Our findings that O. formigenes is the main contributor to oxalate degradation in the healthy state, but is diminished in the IBD population, provides a strong rationale for O. formigenes-based restoration therapy. Restoring O. formigenes has been tested in primary hyperoxaluria (PH) patients, but yielded mixed results (Hoppe et al., 2011; Hoppe et al., 2017). However, PH patients might not be the best subjects for restoration because their oxalate toxicity is caused by hepatic overproduction of oxalate, and microbial degradation is restricted to the oxalate secreted into the gut lumen. In EH, the oxalate overload is in the intestinal lumen, which provides a nutrient-rich environment for microbes such as O. formigenes to (re)colonize and degrade oxalate prior to absorption into the host circulation. A recent study (Canales and Hatch, 2017) of a surgery-induced EH rat model via Roux-en-Y gastric bypass (RYGB), indicated the potential of O. formigenes for treating EH in the post-RYGB rat, O. formigenes strain OXWR achieved 100% colonization and decreased urinary oxalate by 74% compared to 39% in the sham-operated group. However, levels of O. formigenes colonization in EH patients need to be established in future studies. Although PH is a rare disease, EH in IBD patients is common and growing more so, with currently limited treatment options.

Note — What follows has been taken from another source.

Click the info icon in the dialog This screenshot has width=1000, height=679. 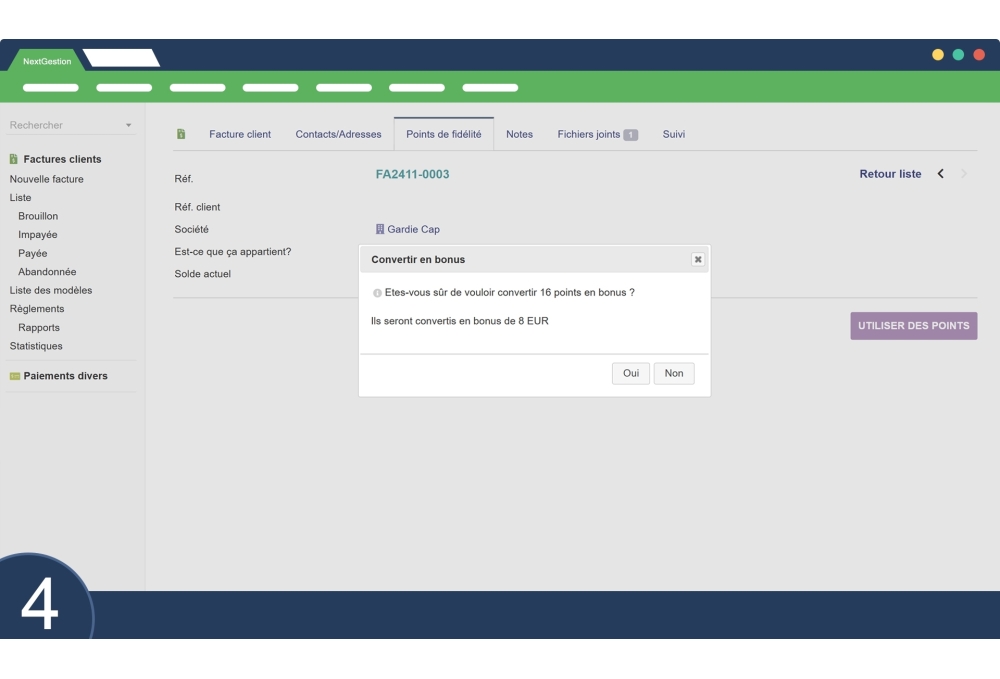(x=377, y=293)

Although our study has significant findings with the potential for translational and mechanistic studies, we acknowledge study limitations. The fact that we only used sequences of proteins instead of the whole genomes during read mapping could lead to false taxa assignments due to possible horizontal gene transfer events. Our analysis was limited to the currently characterized ODPs; therefore, we cannot rule out the existence of other enzymes in the human microbiota to degrade oxalate. Our observations largely rely on metatranscriptomics data, and therefore could be limited by technical biases. It is more difficult to acquire high-quality metatranscriptome, as RNA is less stable and subject to degradation during sample preparation. However, the high consistency across the separate studies (Figure 2, Figure 2—figure supplement 3, Figure 3—figure supplement 1) done using different sample collection methods, library preparation, and sequencing methods (Supplementary file 1a), suggests that our findings are robust with reference to technical variation.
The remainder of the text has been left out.